Gamedevs used to do things like sort polymorphic base pointers by subtype while using a custom allocator for each to store them contiguously. That combination of sorting by base pointer address and allocating each type from separate pools makes it so you then get the analogical equivalent of:
Foo*, Foo*, Foo*, Foo*, ..., Bar*, Bar*, Bar*, Bar*, ..., Baz*, Baz*, Baz*, ...
With most of them stored contiguously because they each use a custom allocator which puts all the Foos into contiguous blocks separate from all the Bars, e.g. Then on top of spatial locality you also get temporal locality on the vtables if you access things in a sequential pattern.
But that's more painful to me than abstracting at the level of the container, and doing it that way still requires the overhead of two pointers (128-bits on 64-bit machines) per object (a vptr and a base pointer to the object itself). Instead of processing orcs, goblins, humans, etc, individually through a Creature* base pointer, it makes sense to me to store them in homogeneous containers, abstract that, and process Creatures* pointers which point to entire homogeneous collections. Instead of:
class Orc: public Creature {...};
... we do:
// vptr only stored once for all orcs in the entire game.
class Orcs: public Creatures
{
public:
// public interface consists predominantly of functions
// which process entire ranges of orcs at once (virtual
// dispatch only paid once possibly for a million orcs
// rather than a million times over per orc).
...
private:
struct OrcData {...};
std::vector<OrcData> orcs;
};
Instead of:
for each creature:
creature.do_something();
We do:
for each creatures:
creatures.do_something();
Using this strategy, if we need a million orcs in our video game, we'd cut the costs associated with virtual dispatch, vptrs, and base pointers to 1/1,000,000th of the original cost, not to mention you get very optimal locality of reference as well free of charge.

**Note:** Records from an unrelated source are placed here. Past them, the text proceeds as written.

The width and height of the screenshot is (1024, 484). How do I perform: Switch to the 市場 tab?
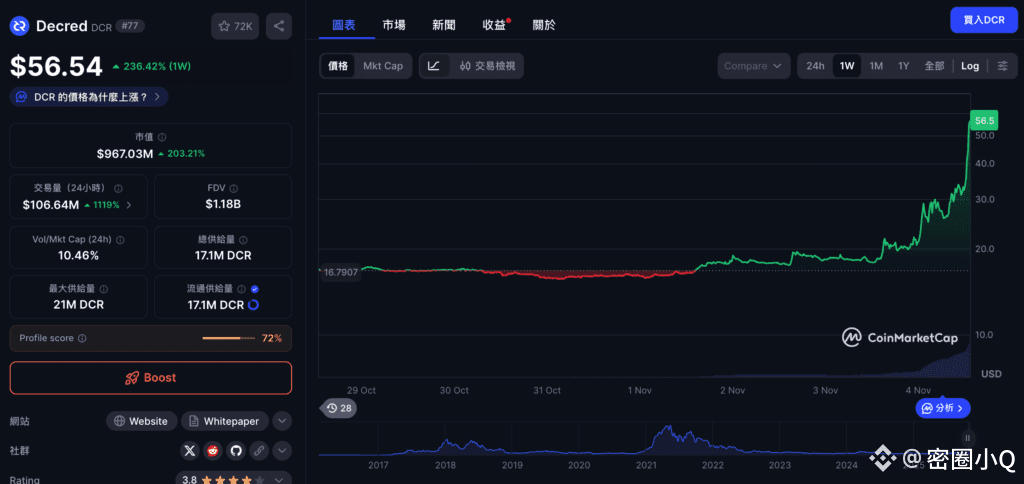pyautogui.click(x=394, y=24)
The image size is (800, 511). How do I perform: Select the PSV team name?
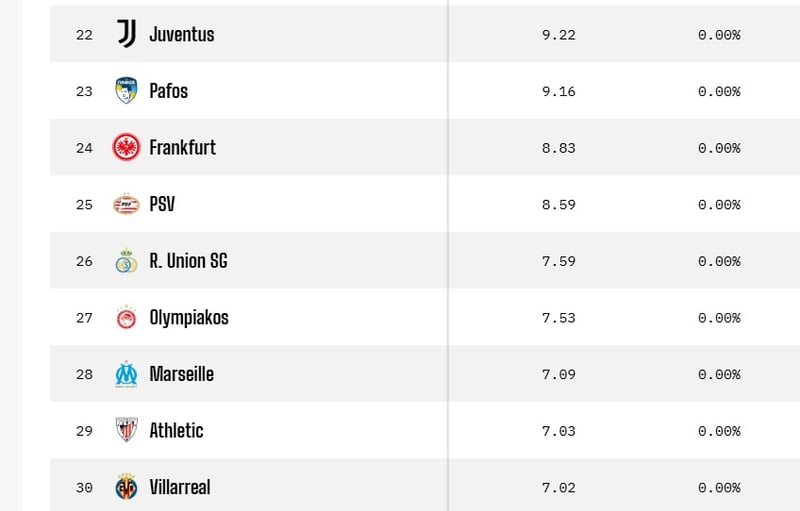[163, 204]
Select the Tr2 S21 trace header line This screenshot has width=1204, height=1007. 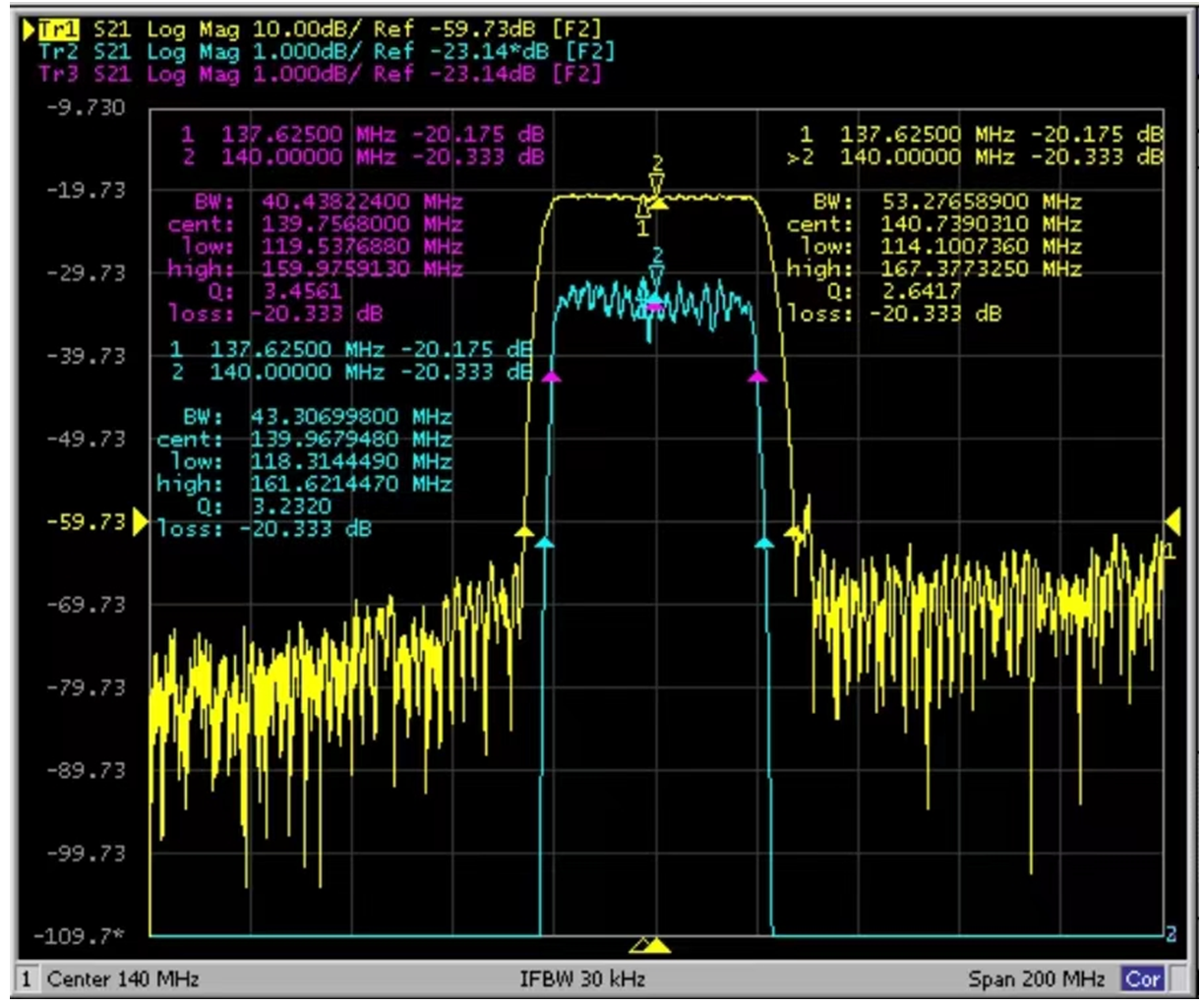(327, 51)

If in some cases we need to do something to a specific creature, you might be able to store a two-part index (might be able to fit it in 32-bits or maybe 48) storing creature type index and then relative creature index in that container, though this strategy is most beneficial when you don't have to call functions just to process one creature in your critical paths. Generally you can fit this into 32-bit indices or possibly 48-bits if you then set a limit for each homogeneous container of 2^16 before it is considered "full" and you create another one for the same type, e.g. We don't have to store all the creatures of one type in one container if we want to cram our indices.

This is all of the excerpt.